前回記事で、カーディナリティはテーブルの関係の一意性を示すものだということを説明しました。今回は、それによって Tableauが発行するクエリーがどう変わるか?を見ていきましょう。

話を解りやすくするために、今回もサンプルデータにある TRAN_01.CSVCST_01.CSV を使っていきます。

内容は4行だけのデータ

CST_CD でリレーションを行い、カーディナリティを変えると Tableau が発行するSQL がどう変化するを見ていきます。先ず、以下のように "リレーション" 結び、カーディナリティが 多対多になっていることを確認(参照整合は "一部のレコードが一致" にしておいて下さい)。

この状態でワークシートに進み、次のような簡単な集計表を作成してみましょう。行に T_CST_CD と C_CST_CD を配置。メジャーは TRAN_01 (カウント) と CST_01 (カウント) を使いテキスト表を作成しましょう。両方のテーブルにあるメジャーを集計しているから、以前説明した完全外部結合の状態です。

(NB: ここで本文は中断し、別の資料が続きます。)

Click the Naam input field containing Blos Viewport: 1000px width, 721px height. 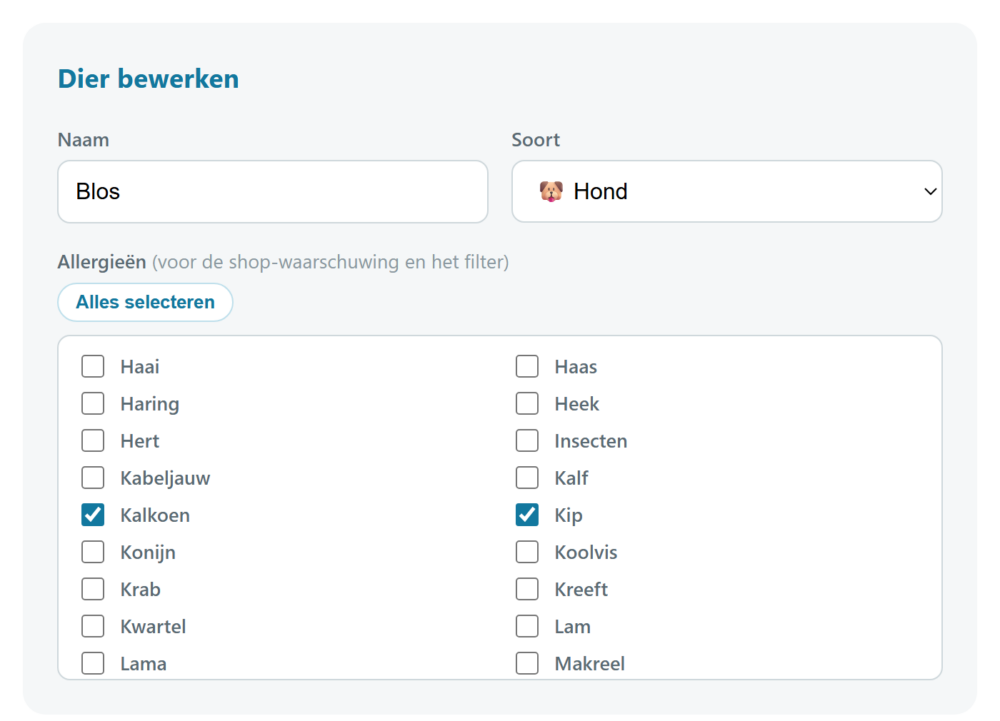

上記の操作を行うと、Tableau は次の2つの SQL を発行します。

多対多 1つ目のSQL
多対多 2つ目SQL

完全外部結合なので2つのクエリーが作成されます。SQLの中身は解らなくて構いません。なんとなく複雑なクエリーになっていることはお解り頂けると思います。

次にカーディナリティを 多対1 に変えてみましょう。
発行されるクエリーは以下に変わります。

N対1 1つ目のSQL
N対1 2つ目のSQL

多対多よりも SQL が短くなっています。どこが変わったでしょうか?
FROM句の中にあるサブクエリーがなくなっています。また、2つ目のSQLの SELECT句にある SUM(1)  (レコード数のカウント) が 1 に変わっています。CST_01 側のテーブルにカーディナリティ: 1 を設定したのでレコード数の集計が不要となり 1 という固定値になっています。カーディナリティを適切に設定することで不要な集計もなくなっているのです。

今後は逆に 1対多 にしてみましょう。

1対N 1つ目のSQL
1対N 2つ目のSQL

こちらも、FROM句の中にあるサブクエリーがなくなっています。また、1つ目のSQLの SELECT句にある SUM(1)  (レコード数のカウント) が 1 に変わりました。

最後に 1対1 の場合

1対1 1つ目のSQL
1対1 2つ目のSQL

GROUP BY がなくなっていることが解ります。どちらのテーブルもレコードが一意であることがカーディナリティで定義されているので、Tableau は、グループ化が不要と判断しています。これにより SELECT句にある TRAN_01の MIN(T_CST_CD) も T_CST_CD に変わり不要な集計がなくなっています。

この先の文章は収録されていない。